Aber auch eine neue Version der Visual Memory Card war in Planung, vor allem nachdem Sony mit der PS2 und deren 8 MB Speicherkarten in direkter Konkurrenz zur Dreamcast stand. SEGA stellte eine Visual Memory Unit mit 64 GB Speicherkapazität vor, die ebenso über einen Kopfhöreranschluss verfügt. Denn die neue VMU, die für unter 100 US-Dollar zur auf den Messen zur Schau stand, kann MP3-Dateien abspielen. Damit präsentierte SEGA im Frühjahr 2000 auf der ‚Milia 2000‘ in Frankreich sowie anschließend auf der ‚Tokyo Game Show 2000 Spring‘ die neue MP3-VMU. Anders als andere Hersteller mit dem MPMan F10 oder dem Rio PMP300, schuf der japanische Videospielkonzern einen tragbaren MP3-Player im Miniformat – in enger strategischer Partnerschaft mit dem Online-Musik Store MP3.com. Musik sollte über den Dreamcast Onlinedienst heruntergeladen oder ebenso mit dem Computer verbunden werden – vermutlich ebenfalls via Anschlusskabel ähnlich einer 4x VMU. SEGA gab bekannt, dass aber nicht nur Songs aus dem Internet geladen werden konnten. Die Dreamcast sollte dann in der Lage sein, eigene Musik-CDs auf die MP3-VMU zu kopieren. Zur E3 erwartete SEGA of America neue Details zum MP3-Player und weiterer neuer Peripherie bekanntzugeben. Ein Release war bis dahin für etwa September 2000 vorgesehen. Gerüchten zufolge wurde die MP3-VMU zusammen mit dem Dreamcast BBA und der Dreameye Digitalkamera Ende 2000 bis Januar 2001 in den Westen versandt. Mit dem Aus der Dreamcast Konsole im März 2001 wurde die MP3-VMU nicht mehr veröffentlicht. Übrigens: Ein ebenso kleines, tragbares MP3-Gerät für die Hosentasche wurde im Oktober 2001 durch den damaligen Apple-Chef Steve Jobs als iPod erstmals der technikbegeisterten Öffentlichkeit präsentiert und wurde zum Kultgerät.
Die normal erhältliche Visual Memory Card gab es dagegen in vielen verschiedenen farblichen Versionen, darunter transparent und passend zum Controller-Transparent-Design sowie in Special Editions beispielsweise zu Videospielen wie Sakura Taisen, Godzilla oder Resident Evil.
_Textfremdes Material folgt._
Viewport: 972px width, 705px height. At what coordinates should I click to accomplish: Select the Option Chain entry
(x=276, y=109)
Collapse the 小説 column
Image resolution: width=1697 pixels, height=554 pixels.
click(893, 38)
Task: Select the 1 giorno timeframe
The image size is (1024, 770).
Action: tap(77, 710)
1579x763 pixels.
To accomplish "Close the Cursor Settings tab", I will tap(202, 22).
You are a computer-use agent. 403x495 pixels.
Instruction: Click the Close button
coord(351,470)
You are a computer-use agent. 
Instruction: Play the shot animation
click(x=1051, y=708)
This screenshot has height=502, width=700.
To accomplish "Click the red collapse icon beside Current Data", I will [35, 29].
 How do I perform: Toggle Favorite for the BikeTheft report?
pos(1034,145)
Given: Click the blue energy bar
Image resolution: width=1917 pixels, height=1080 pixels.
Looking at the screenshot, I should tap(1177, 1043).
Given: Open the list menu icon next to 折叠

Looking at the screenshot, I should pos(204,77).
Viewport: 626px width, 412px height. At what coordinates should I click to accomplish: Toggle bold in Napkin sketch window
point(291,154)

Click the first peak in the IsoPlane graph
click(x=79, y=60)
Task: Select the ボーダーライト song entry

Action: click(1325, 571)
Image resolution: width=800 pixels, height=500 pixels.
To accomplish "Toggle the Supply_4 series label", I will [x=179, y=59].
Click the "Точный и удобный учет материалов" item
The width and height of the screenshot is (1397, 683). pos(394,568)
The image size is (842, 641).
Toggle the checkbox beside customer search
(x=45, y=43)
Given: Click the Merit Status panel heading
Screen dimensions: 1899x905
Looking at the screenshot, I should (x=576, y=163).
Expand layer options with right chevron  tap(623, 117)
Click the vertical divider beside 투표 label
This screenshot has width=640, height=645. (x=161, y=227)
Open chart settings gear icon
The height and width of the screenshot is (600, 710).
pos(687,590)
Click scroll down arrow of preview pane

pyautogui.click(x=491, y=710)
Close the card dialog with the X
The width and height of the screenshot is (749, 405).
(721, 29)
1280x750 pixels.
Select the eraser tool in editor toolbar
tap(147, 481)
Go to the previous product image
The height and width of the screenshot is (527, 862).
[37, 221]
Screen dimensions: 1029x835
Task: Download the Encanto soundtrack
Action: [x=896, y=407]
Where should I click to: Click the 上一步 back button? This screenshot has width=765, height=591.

Der erste Konzern, der die Idee von SEGAs Visual Memory Unit sofort aufgriff, ist Sony mit der sogenannten PocketStation: eine Speicherkarte mit integriertem LCD-Display, Tasten, einer Echtzeituhr und Soundfunktionen. Die Speicherfunktion wird genutzt, indem die PocketStation in einen Memory Card Slot der PlayStation gesteckt wird. Untereinander können sich zwei PocketStation via Infrarot verbinden und damit Daten austauschen. Software-Spiele für die kleine Mini-Konsole befinden sich auf den PlayStation-Spielen, die von der Konsole aus auf die PocketStation geschoben werden. Veröffentlicht wurde die PocketStation im Januar 1999 exklusiv in Japan. Die Produktion endete im Juli 2002.
Nintendo übernahm die Idee der Datenübertragung der Heimkonsole auf ein tragbares Gerät ebenfalls bereits in derselben Konsolengeneration. Dazu veröffentlichte der Mario-Hersteller das Game Link Cable für GameCube und GBA. Damit wurde der Handheld zu einem Controller mit Bildschirm für den GameCube, konnte spezielle Inhalte in GC-Spielen freischalten oder diese auf den Handheld übertragen. Die Wii U greift das Thema Bildschirm auf dem Controller ebenfalls auf.
Auch Microsoft dachte 1999 über eine Mini-Speicherkarte mit LCD-Bildschirm nach und zeigte Jahre später einige Prototypen des ersten Xbox-Controllers, die denen des Dreamcast-Controllers ähneln. In Falle Xbox wurde die Idee jedoch verworfen.